First Impressions of Microsoft’s SkyDrive for Mac

I’m starting to really come around to liking Microsoft products.

There, I said it.

The new Outlook webmail client (released a few weeks back) transformed the lackluster Hotmail service into a very modern-looking and intuitive webmail client. And now Microsoft has taken that same initiative over to SkyDrive, Microsoft’s “cloud storage” implementation. It’s available on Windows, Mac, iOS and even Android devices.
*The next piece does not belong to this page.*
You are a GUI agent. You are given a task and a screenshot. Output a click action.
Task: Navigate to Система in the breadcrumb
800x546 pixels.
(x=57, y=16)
As a Dropbox user for a few years, I was curious about MS’s implementation. How do the two services compare? And, more importantly, would SkyDrive’s Mac client be robust, or relegated to second class citizen status?

It turns out SkyDrive is every bit a Mac product that competes quite favorably to Dropbox.

To open a SkyDrive, you’ll need a Hotmail or Outlook account. Like Dropbox, you can access your SkyDrive files via a web browser. And, like Dropbox, you have local access to your files (via a SkyDrive folder) after installing the SkyDrive application.

Right off the bat, SkyDrive gives you 7GB of cloud storage, compared to only 2GB with DropBox. The SkyDrive application walks you through a quick setup procedure where you can specify the location of your SkyDrive folder. When the SkyDrive folder is installed, three subfolders are created: Documents, Pictures, and Public.

ms_skydrive_view

In my testing, transferring files to and from SkyDrive was incredibly fast. Files appear almost instantly after moving them over to your SkyDrive folder. Image previews are neatly arranged in a grid. Furthermore, you can sort your files and even change the layout (List, Grid, SideBar Preview) to match your preference.

SideBar Preview:

ms_skydrive_sidebar_view

Grid view:

ms_skydrive_grid_view

In short, it is very easy to find what you are looking for in SkyDrive. Hell, it’s intuitive! I never thought I would write those words about a Microsoft product ever. Like Dropbox, you can also share files and folders with others.

The iOS implementation of SkyDrive is very “Mac-like” as well. It’s a great way to carry files on the go. In my testing, everything worked without nary a hitch. It’s obvious that a lot of thorough testing went into SkyDrive.

Need more space? SkyDrive lets you have 20GB for only 10 bucks a year. 50GB is available for $25 / year, and 100GB is only $50 / year. Dropbox charges $100 for 100GB. Microsoft wins on both options and price, by a landslide!

In summary, I’ve never been impressed with Microsoft… until now. Outlook and SkyDrive are both intuitive, fast, and beautiful to look at. Dare I say, they’ve even out-Apple’d Apple. If you’re on the fence, give SkyDrive and Outlook a try. Even if you already have Dropbox, SkyDrive is worth your consideration. (If nothing else, you get an extra 7GB of storage.)

Kudos to the MS development and design team for a job well done.

-Krishna

Pro Tip: I use SkyDrive for storing all my desktop wallpapers. Now I can easily access the same desktop wallpapers from both my laptop and desktop.

These beautiful and intelligent people wrote

  • Jesse
    August 20, 2012 at 9:18 am

    I’ve been trying them out as well and am very pleased with how Microsoft has upped their game. I’m currently trying an evaluation copy of Windows 8 and liking how fast it is.

  • Andrew
    August 20, 2012 at 9:34 am

    I signed up for SkyDrive a few months ago when they were still offering 25gb of storage for free. The Windows client is okay, but doesn’t max out my 50/25 FIOS connection. I’ve mostly been using it for backups.

    I have no idea what happened at Microsoft that turned them around like this (Vista’s poor reception, maybe?). I like the idea of Metro Modern UI, but my impression of the Win 8 previews have been… sour.